Monorepo in Data Science Teams — A Practical Starting Point from a Scale-Up Company | by Pablo San José Villar | clarityai-engineering | Jun, 2023


How we apply a lean and incremental strategy adopting a monorepo to enhance our information science staff effectivity and effectiveness to ship worth in a scale-up atmosphere.

The monorepo is inevitable…

The adoption of monorepos within the tech {industry} is a polarizing subject. Utilized by a number of the largest gamers within the {industry}, however frowned upon by others. On this article, we discover the transformative energy of a monorepo for an information science staff in a scale-up firm atmosphere. By consolidating codebases, standardizing information interfaces, and enabling reusable function engineering, monorepos present a cohesive atmosphere for information scientists, engineers, and researchers to collaborate seamlessly within the improvement and deployment of machine studying fashions.

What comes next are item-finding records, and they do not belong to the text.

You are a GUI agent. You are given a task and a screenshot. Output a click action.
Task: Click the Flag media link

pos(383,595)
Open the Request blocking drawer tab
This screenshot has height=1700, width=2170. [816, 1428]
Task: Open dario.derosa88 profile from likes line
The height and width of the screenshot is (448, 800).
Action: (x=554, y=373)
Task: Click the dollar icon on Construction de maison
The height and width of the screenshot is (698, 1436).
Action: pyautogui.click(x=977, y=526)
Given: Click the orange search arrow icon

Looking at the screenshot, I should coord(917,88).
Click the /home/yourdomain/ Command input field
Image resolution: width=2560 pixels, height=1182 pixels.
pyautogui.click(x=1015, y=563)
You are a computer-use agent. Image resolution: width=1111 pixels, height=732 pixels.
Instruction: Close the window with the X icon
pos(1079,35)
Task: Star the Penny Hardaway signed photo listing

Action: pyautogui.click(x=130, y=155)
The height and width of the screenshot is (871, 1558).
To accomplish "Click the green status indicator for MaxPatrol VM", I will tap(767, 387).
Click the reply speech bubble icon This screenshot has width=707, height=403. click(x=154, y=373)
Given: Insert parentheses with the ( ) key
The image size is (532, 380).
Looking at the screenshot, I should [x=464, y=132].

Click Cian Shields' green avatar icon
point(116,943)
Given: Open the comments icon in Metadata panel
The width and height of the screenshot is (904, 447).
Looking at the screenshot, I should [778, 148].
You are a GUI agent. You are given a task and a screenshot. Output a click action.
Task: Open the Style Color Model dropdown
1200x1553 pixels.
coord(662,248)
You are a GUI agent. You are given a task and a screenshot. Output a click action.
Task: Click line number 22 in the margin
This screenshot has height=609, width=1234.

We spotlight the significance of a Lean strategy to facilitate the adoption of the monorepo, leveraging current widespread tooling at first and deferring choices as a lot as attainable. We delve into the important thing elements of a profitable implementation of a monorepo for Knowledge Science initiatives, together with scikit-learn transformers, standardized schemas, and model-specific modules. Moreover, we deal with the challenges that will come up with scalability and dependency administration, proposing options reminiscent of adopting new instruments.

Be a part of the monorepo revolution and unlock the true potential of your information science initiatives!

In the course of the previous three years, Readability AI has witnessed substantial progress, pushed by its dedication to “convey social impression to markets”, which has led to an enlargement of its information science staff. Nonetheless, this exponential progress has come at a value: difficult collaboration, information silos, advanced mannequin deployments, and a excessive cognitive load. Whereas the staff continues to ship outcomes, the developer expertise has suffered.

To handle these challenges, the Machine Studying Engineering (MLE) staff has been working in current months to revamp the ML infrastructure and tooling. However first, it’s essential to know the present issues to design efficient options. How did the staff attain this level, and what are the underlying elements contributing to those challenges?

Illustrative Use Case Walkthrough

The best technique to perceive the place we come from is with a real-life instance.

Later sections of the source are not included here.